And many shall be one
June 18, 2006 12:10 AM   Subscribe

How do you uniquely route traffic from a large number of domains to a single server?

I realise that I can redirect at the DNS level, and curently forward traffic for a couple of domains that I own to a single domain. No problem there (you-suck.eu -> you-suck.com, for example).

But a friend is considering undertaking a project which will require a large number of domains, as many as four hundred, be redirected to a single server (no problem so far), but that server present content that is specific to that unique domain.

Can it be done? I told her about forwarding, but when we get to the part about how the server knows what domain was forwarded is where it gets fuzzy for me.

If this is possible can "any old" ISP provide this service? What does she ask for?
posted by Mutant to Computers & Internet (17 answers total) 1 user marked this as a favorite
 
Best answer: You can host multiple domains, serving unique content to each, by making use of the Host header in the HTTP request.

Apache and IIS will allow you to set up different virtual servers based on the Host header, or you can use server-side scripts (ie php pages) to decide which content to send depending on the value set in the Host header. This is probably the way to go in your case.
posted by Good Brain at 12:17 AM on June 18, 2006


Host headers are almost universal, but there are still some cases where this technique breaks. Basically, it depends on the user's browser sending along a header indicating what URL they are accessing.

For larger projects, I would recommend not using this technique. You could buy a range of IPs from your ISP, and have several pointing at one computer (you can have more than one network card in that computer, each bound to a different IP)

This way, you can later break the system up for fall-over, etc.
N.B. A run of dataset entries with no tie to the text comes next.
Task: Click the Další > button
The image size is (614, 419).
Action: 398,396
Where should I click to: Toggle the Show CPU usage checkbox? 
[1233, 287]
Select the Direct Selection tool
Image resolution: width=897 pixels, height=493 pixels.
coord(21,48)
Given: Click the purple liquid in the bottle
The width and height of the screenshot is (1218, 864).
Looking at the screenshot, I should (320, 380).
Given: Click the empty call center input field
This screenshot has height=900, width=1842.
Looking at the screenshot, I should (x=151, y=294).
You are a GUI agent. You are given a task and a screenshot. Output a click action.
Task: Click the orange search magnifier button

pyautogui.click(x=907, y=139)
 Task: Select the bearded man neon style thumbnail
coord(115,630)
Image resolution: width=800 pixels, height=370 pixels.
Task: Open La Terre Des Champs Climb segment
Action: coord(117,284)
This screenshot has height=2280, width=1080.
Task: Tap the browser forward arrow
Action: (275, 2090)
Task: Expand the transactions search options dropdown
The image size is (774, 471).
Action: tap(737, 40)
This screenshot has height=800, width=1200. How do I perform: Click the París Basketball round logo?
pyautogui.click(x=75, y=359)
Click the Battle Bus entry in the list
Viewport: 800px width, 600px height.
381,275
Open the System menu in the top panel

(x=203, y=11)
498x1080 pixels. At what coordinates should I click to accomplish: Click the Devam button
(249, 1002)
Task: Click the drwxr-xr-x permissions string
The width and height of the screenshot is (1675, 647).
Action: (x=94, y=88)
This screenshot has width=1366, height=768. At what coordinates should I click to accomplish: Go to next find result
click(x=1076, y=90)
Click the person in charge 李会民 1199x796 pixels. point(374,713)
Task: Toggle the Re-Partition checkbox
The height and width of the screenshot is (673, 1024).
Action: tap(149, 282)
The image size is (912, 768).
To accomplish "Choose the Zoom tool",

Its risky having multiple services on one box.
posted by clord at 12:26 AM on June 18, 2006


Clarifying...

what you want to ask for is "X static IP's", where X is the number of hosts you want. You can also ask for a certain netmask, which is the more technical version of the same request.

You mention 400 hosts, so you would need a netmask of at least 255.255.254.0, possibly more if you want to grow.

Putting 400 network cards in a computer is just a bit excessive, so you'd need to use some fancy redirection. I don't think what you want is possible to do reliably with a single computer... perhaps some sort of virtualization would work.

If this is some sort of domain parking type thing, then host headers is your best bet, since quality of service wont matter as much.
posted by clord at 12:35 AM on June 18, 2006


When do host headers break, how often is host-header breakage likely to occur? Older browsers (circa 8 years ago) didn't support host headers, half-assed scraper scripts don't support host headers. I doubt either aren't at all common, and probably aren't a very important audience.

As for how to deal with IP based hosting. It's not hard to assign multiple addresses to a single NIC in either Linux, FreeBSD, or Windows Server, though 400 might be a bit excessive (I don't really know).
posted by Good Brain at 12:55 AM on June 18, 2006


clord, with all due respect, I don't think you know what you're talking about here. You don't want to do this on the IP level, not with 400 or so sites, and certainly not on the NIC level. This is what host headers are designed for, and the only people with whom host headers don't work are shitty ancient browsers or people writing http automation who don't know how to pass http headers for some reason.

Host headers give you plenty of flexibility for future growth, and simplify your management of the systems. I've hosted sites where a single box might respond on ~200 different URLs with differing wireframes and localization, and when done right it's a dream to manage and maintain. Depending on the nature of the sites and their content, it'll be vastly easier to do this in code, i.e. .net or php level host header parsing than to try to manage that many separate virtual sites or god forbid virtual IPs and NICs/machines. Also, for that many domains, you might want to start thinking about hosting your own solution directly. Depending on how critical uptime is, along with bandwidth usage, site revenue, etc, it could be cheaper and more useful to have your own server(s) and just co-lo for the cost of the bandwidth, or run it from your own house.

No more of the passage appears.